Keiner hat den nervös-paranoiden Zustand der US-amerikanischen Gesellschaft in diesem Jahr besser auf die Spitze getrieben als Ari Aster in seinem furiosen „Eddington“, dem vielleicht besten Film des Jahres. Der politische Wettstreit zwischen dem konservativen Sheriff (Joaquin Phoenix) und dem amtierenden liberalen Bürgermeister (Pedro Pascal) in einer Kleinstadt in New Mexico eskaliert in einer Spirale der Gewalt – befeuert von den Restriktionen der Corona-Pandemie und den „Black Lives Matter“-Protesten nach dem Tod von George Floyd.

Aster inszeniert diesen Konflikt als modernen Western, das ur-amerikanischste aller Genres. Die Welt ist aus den Fugen geraten, kann Gewalt noch einmal Zivilisation herstellen? „Eddington“ hat Züge eines Endzeit-Horrors, irgendwo plärrt immer ein Smartphone-Lautsprecher, eine Gesellschaft radikalisiert sich auf Social Media. Die Menschen sind auf Abstand gerückt, aber die Bildschirme sind ganz nah.

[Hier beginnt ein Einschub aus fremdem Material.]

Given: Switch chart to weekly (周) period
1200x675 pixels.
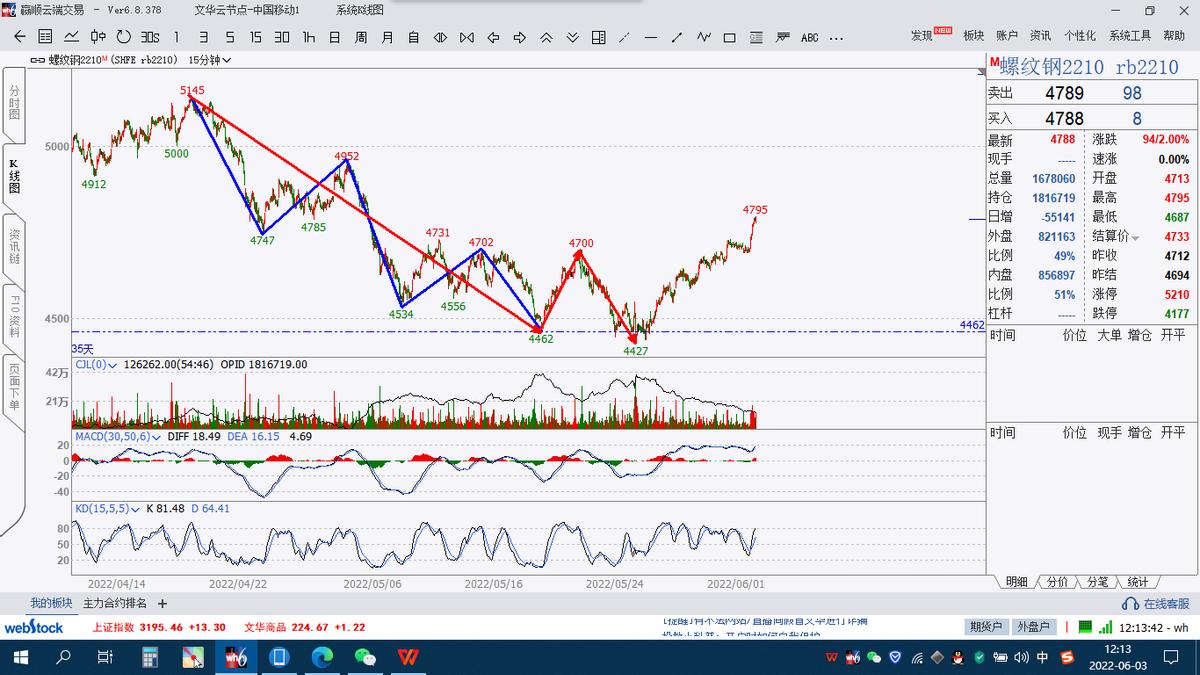Looking at the screenshot, I should point(361,37).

Am Ende schenkt Aster seinen Zuschauern einen radikalen Shoot-Out, der in klassischer Western-Tradition die Ordnung in „Eddington“ wiederherstellt. Nur ist es keine neue, sondern die altbekannte, kaputte, desaströse Ordnung. Am Ende gewinnen die, die immer gewonnen haben. Die Welt ist im Arsch. Und auf dem letzten Bildschirm flimmert das Ende von „Young Mr. Lincoln“ von John Ford, dem größten Mythenschreiber des US-Kinos. Es ist ein Plädoyer für die Macht des Rechts und ein Triumph der unerschütterlichen Wahrheit über die Lüge. Was für eine Farce.